Amiamo Dio sopra ogni cosa e viviamo come Figliuoli uniti di sangue al Figliuolo Eterno Sostanziale di Dio.

LE GRANDI VERITÀ CRISTIANE (19)

ADOLFO TANQUEREY

LE GRANDI VERITÀ CRISTIANE CHE GENERANO NELL’ANIMA LA PIETÀ (19)

Vers. ital. di FILIPPO TRUCCO, Prete delle Missioni

ROMA DESCLÉE & C. EDIT. PONTIF. – 1930

NIHIL OBSTAT – Sarzanæ, 8 Maji 1930 J. Fiammengo, Rev. Eccl.

IMPRIMATUR Spediæ, 8 Maji 1930 Can, P. Chiappani, Del. Generalis.

SECONDA PARTE

CAPITOLO IV.

In che senso il popolo cristiano partecipa al sacerdozio di Gesù Cristo.

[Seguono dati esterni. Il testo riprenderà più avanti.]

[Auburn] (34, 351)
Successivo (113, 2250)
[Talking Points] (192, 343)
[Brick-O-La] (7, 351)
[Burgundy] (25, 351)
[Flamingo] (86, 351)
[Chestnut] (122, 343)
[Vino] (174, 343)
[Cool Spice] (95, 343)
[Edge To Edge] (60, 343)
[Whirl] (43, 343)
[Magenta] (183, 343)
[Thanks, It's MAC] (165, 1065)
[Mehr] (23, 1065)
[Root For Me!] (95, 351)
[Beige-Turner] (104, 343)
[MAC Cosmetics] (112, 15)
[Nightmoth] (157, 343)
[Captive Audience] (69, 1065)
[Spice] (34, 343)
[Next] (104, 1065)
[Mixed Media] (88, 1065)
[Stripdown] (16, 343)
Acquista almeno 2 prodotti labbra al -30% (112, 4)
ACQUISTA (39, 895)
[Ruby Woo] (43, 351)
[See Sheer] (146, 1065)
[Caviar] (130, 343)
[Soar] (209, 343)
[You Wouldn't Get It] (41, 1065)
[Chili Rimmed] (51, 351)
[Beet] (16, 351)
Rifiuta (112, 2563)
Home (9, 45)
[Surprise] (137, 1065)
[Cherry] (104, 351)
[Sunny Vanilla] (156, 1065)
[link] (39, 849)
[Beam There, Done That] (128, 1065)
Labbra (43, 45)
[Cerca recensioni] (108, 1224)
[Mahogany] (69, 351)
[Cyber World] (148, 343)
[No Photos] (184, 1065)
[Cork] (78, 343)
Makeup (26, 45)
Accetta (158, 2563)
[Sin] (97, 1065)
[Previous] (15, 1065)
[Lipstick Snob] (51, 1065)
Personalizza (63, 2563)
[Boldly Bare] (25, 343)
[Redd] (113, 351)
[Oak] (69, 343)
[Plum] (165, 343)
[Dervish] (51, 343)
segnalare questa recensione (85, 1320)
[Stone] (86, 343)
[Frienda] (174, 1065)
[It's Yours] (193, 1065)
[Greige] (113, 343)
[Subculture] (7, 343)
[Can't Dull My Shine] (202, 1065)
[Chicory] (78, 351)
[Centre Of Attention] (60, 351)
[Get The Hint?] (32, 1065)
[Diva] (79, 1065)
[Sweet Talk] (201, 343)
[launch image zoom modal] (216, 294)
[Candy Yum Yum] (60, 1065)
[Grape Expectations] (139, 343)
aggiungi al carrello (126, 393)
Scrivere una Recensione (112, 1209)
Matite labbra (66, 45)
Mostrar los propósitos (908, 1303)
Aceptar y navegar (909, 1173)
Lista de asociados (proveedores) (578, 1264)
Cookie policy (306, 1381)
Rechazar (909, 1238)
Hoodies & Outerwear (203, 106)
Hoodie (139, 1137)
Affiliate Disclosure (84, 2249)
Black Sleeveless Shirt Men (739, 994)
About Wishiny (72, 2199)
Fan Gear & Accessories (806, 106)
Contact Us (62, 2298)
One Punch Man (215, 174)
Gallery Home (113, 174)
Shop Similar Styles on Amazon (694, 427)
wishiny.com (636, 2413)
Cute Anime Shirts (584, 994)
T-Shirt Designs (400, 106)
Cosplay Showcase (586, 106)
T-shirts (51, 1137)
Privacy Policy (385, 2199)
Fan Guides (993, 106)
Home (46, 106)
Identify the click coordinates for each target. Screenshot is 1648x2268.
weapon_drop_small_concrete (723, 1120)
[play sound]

L’Apostolo san Pietro, volendo esortare i primi Cristiani a unirsi a Nostro Signore Gesù Cristo per progredir nella santità, richiama i loro titoli di nobiltà : « Voi siete, egli dice, una stirpe eletta, un sacerdozio regale, una nazione santa, un popolo di acquisto, per predicare le perfezioni di Colui che vi ha chiamato dalle tenebre all’ammirabile sua luce; voi che una volta non eravate suo popolo e che siete ora il popolo di Dio » (S. Petr. II, 9-10). Bellissime parole molto atte a farci intendere tutta la dignità del Cristiano. Se il popolo di Israele era detto una volta il popolo eletto per le tante meraviglie che per lui operò il Signore, che dire ora del popolo cristiano che lo stesso Figlio di Dio si acquistò col prezzo del suo sangue? Incorporandoselo col Battesimo, Gesù volle farlo partecipare in un determinato grado anche al regale suo Sacerdozio. Riserba, è vero, il carattere sacerdotale ai soli suoi Sacerdoti, come già sopra spiegammo, ma vuole che anche ogni Cristiano abbia vera parte, sebbene secondaria, ai poteri e agli uffici del Sacerdozio, e che non si contenti di ricevere i doni. divini, ma che concorra attivamente, sempre però subordinatamente, alla celebrazione del santo Sacrificio della Messa, all’amministrazione di certi sacramenti e all’esercizio dell’apostolato; il che lo obbliga ad essere egli pure nello stesso tempo ostia e sacrificatore. Ecco ciò che intendiamo ora spiegare, affinché i pii fedeli divengano sempre più collaboratori del sacerdote.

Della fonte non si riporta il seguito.